──────── Data extracts

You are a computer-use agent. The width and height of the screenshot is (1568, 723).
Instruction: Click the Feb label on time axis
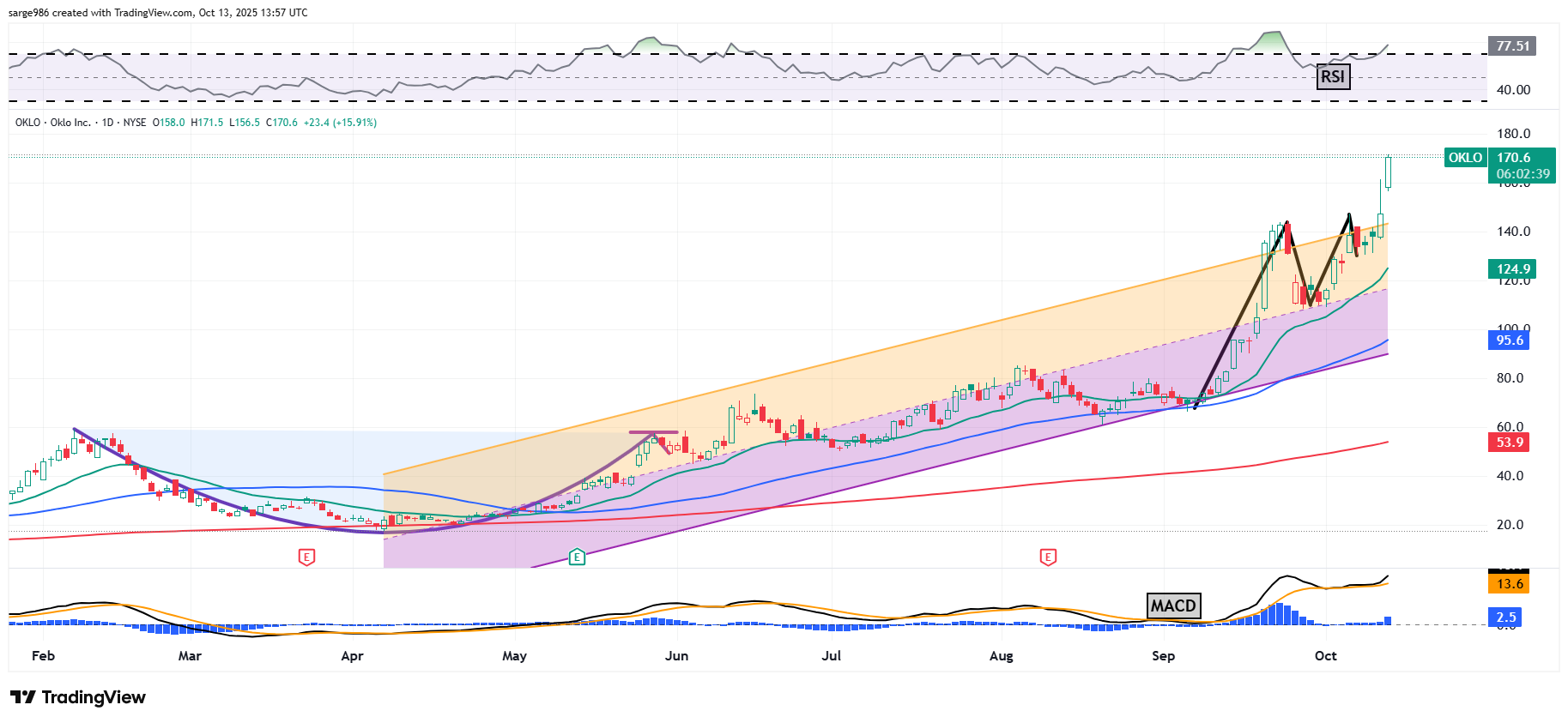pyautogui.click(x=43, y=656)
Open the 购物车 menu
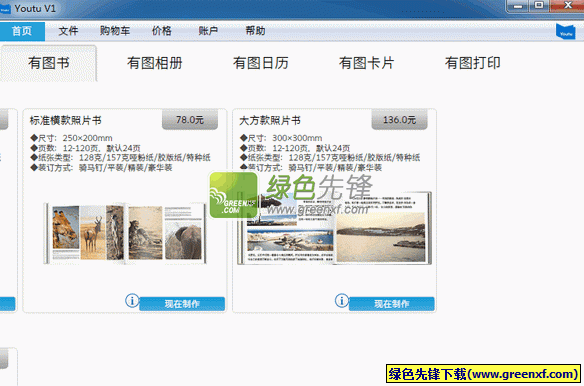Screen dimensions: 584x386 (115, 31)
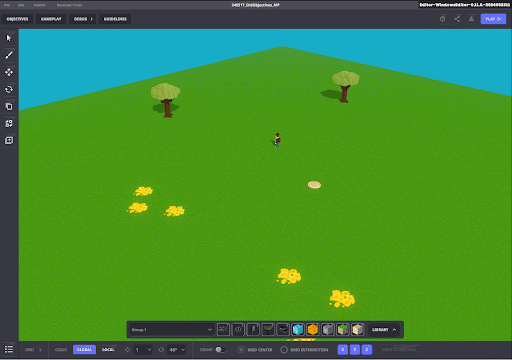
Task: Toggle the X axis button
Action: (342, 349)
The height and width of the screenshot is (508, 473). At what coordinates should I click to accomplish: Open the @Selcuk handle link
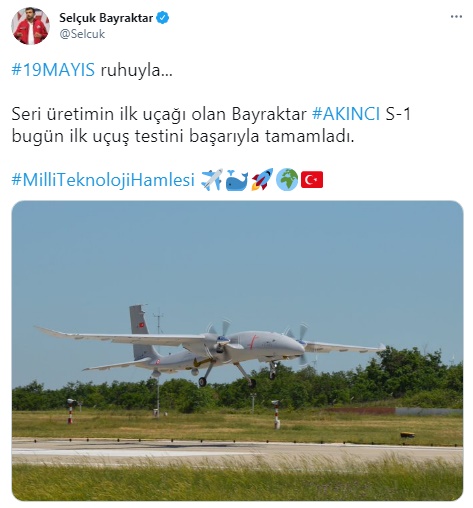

────────────────

== Prompt ==
Wherever a picture appears in the records above, leave it out and transcribe everything else exactly.

== Your solution ==
You are a computer-use agent. The width and height of the screenshot is (1568, 723).
Instruction: Click the Feb label on time axis
pyautogui.click(x=43, y=656)
Open the 购物车 menu
Screen dimensions: 584x386 (115, 31)
Task: Toggle the X axis button
Action: (342, 349)
The height and width of the screenshot is (508, 473). At what coordinates should I click to accomplish: Open the @Selcuk handle link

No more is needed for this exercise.